Japan's Premier Shinzo Abe - Photo by Japan Government

JAKARTA (TheInsiderStories) – Japan’s current account surplus declined by 23.4 percent on year-on-year (y/y) basis to JPY1.4 trillion (US$12.6 billion) on a non-seasonally adjusted basis in August. The surplus fell by 3.8 percent from the previous month to JPY1.5 trillion on a seasonally adjusted basis for the fourth consecutive month of decline.

Higher oil prices and weak external demand could continue to weigh on Japan’s current account surplus, although continued overseas investment and the weaker yen are likely to underpin a net inflow of primary income.

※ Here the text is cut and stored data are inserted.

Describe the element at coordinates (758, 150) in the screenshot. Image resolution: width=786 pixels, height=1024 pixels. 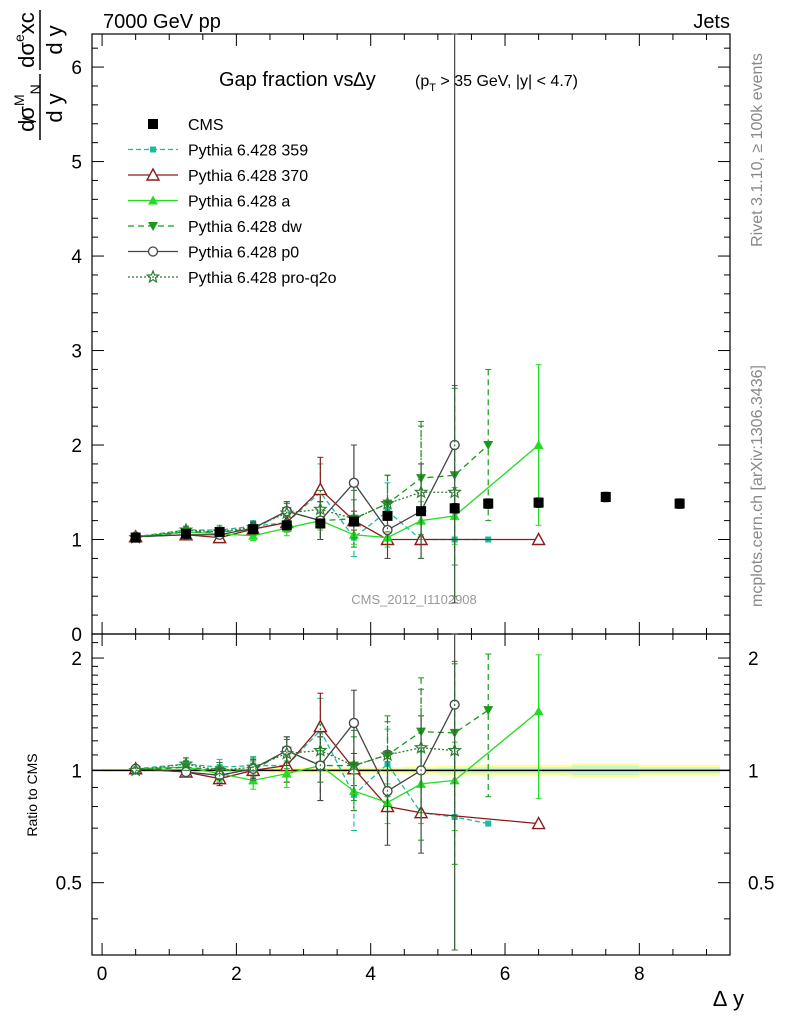
I see `rivet-version-text: Rivet 3.1.10, ≥ 100k events` at that location.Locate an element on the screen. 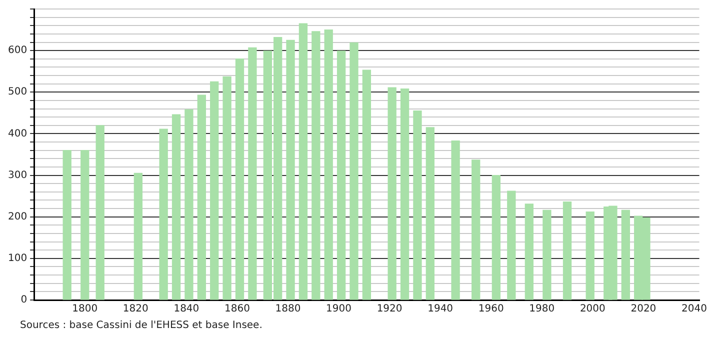  x-tick-label: 2020 is located at coordinates (643, 310).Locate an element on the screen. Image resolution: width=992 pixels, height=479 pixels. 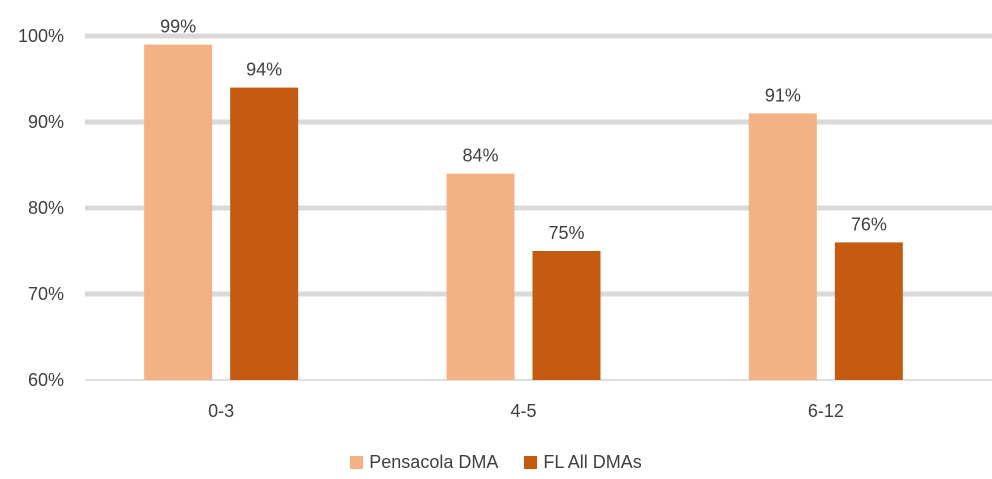
data-label: 99% is located at coordinates (178, 27).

The continued y/y decline reflected a weaker trade balance, recording a deficit of JPY219 billion versus a surplus of JPY335 million in the previous year. The decline is due largely to a 17.5 percent y/y rise for imports, boosted by higher energy prices even as export growth rose to 7.6 percent y/y, largely to increases for semiconductor machinery and transport equipment.

Primary income, the major source of the current-account surplus, rose by JPY41.2 billion to JPY2.2 trillion on a seasonally adjusted basis, resulted from increased income from direct investment. The improvement was largely offset by a decline (of JPY23.7 billion) for services which turned to a deficit of JPY 6.1 billion.

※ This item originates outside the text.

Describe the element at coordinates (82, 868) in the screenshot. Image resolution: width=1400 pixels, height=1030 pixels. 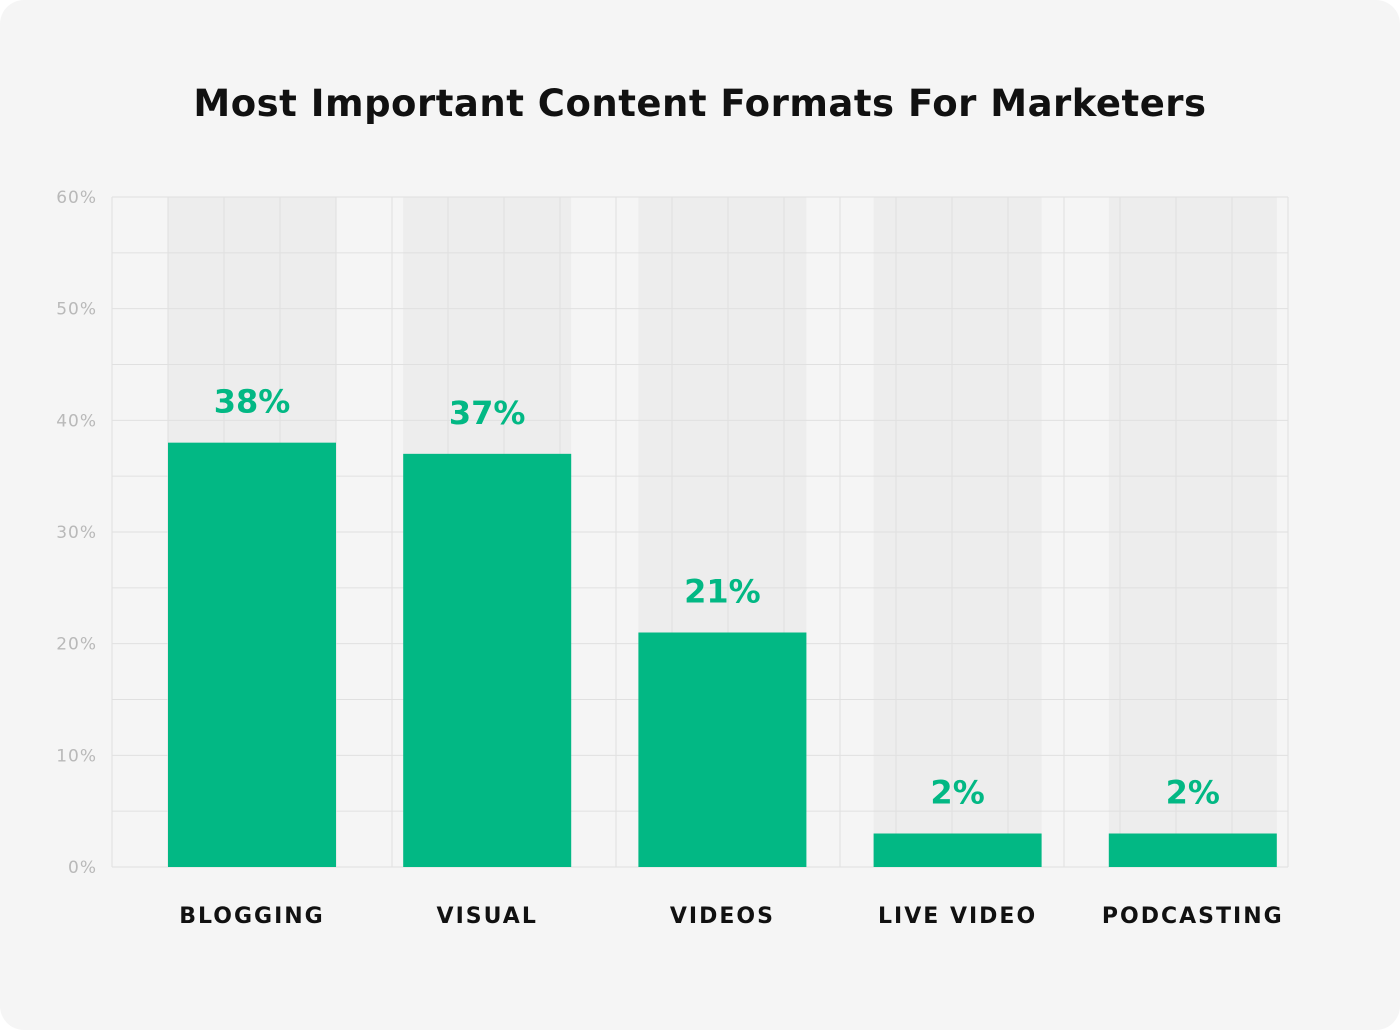
I see `y-tick-label: 0%` at that location.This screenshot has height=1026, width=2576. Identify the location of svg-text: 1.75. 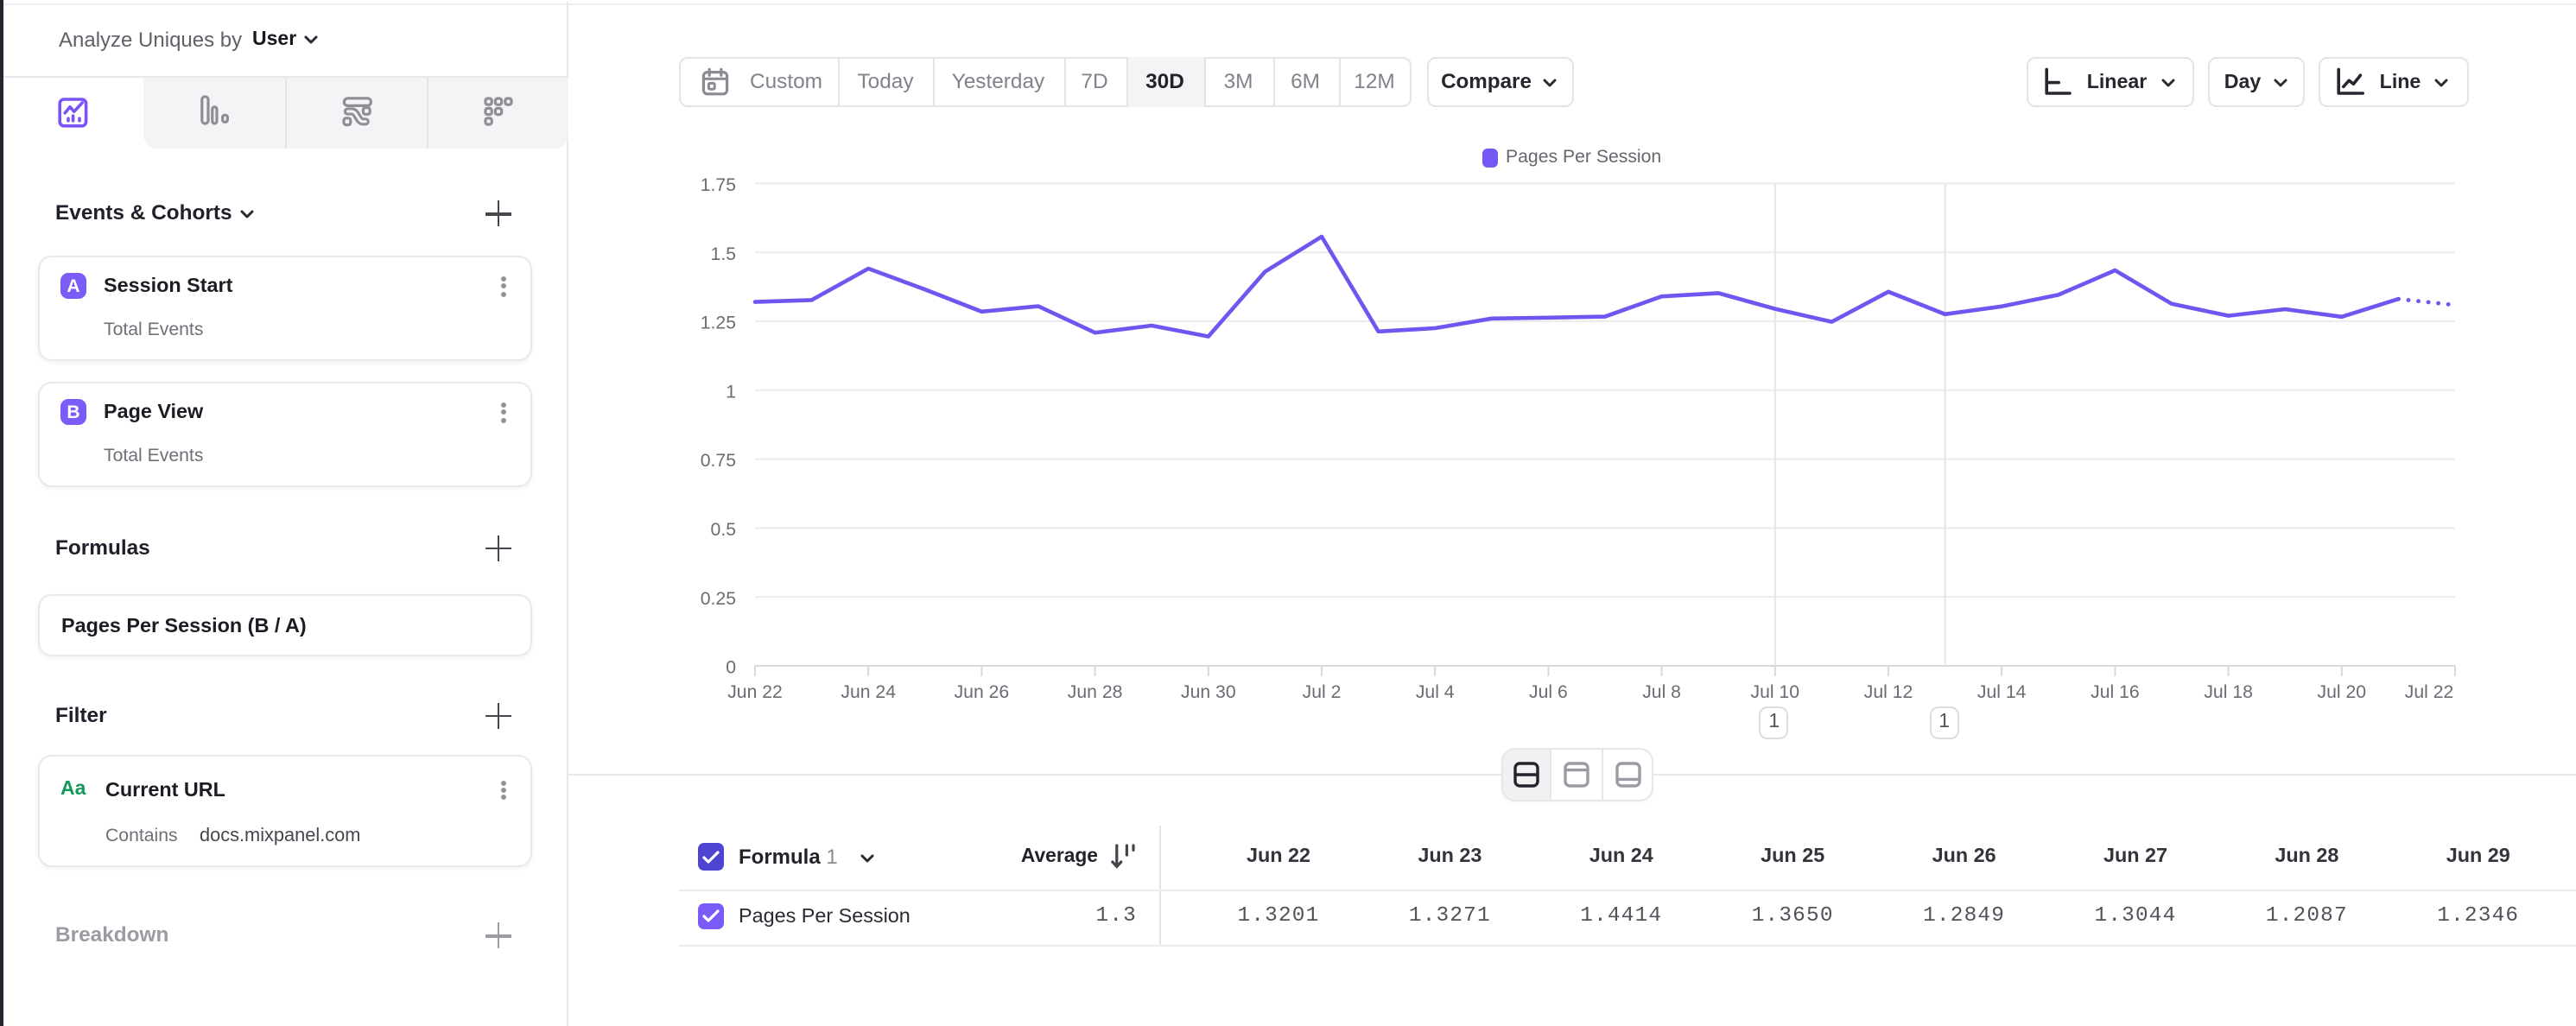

Commenting on the results, Harumi Taguchi, Principal Economist of IHS Markit rated, though Japan’s current account is likely to remain in surplus, weak external demand and higher oil prices could continue to suppress the current account surplus over the near term.

The repercussions of US-China trade tensions and the likelihood of a narrower trade surplus with the US following the US-Japan trade agreement are major concerns while geopolitical risks have lifted oil prices.

The Bank of Japan’s extraordinary monetary easing will continue to support the uptrend of residential investment to abroad, which will in turn lift primary income. That said, this is likely to be partially offset by an increase in primary income payments over the near term, as larger dividends, thanks to higher corporate profits, have encouraged foreign investors to increase portfolio investment.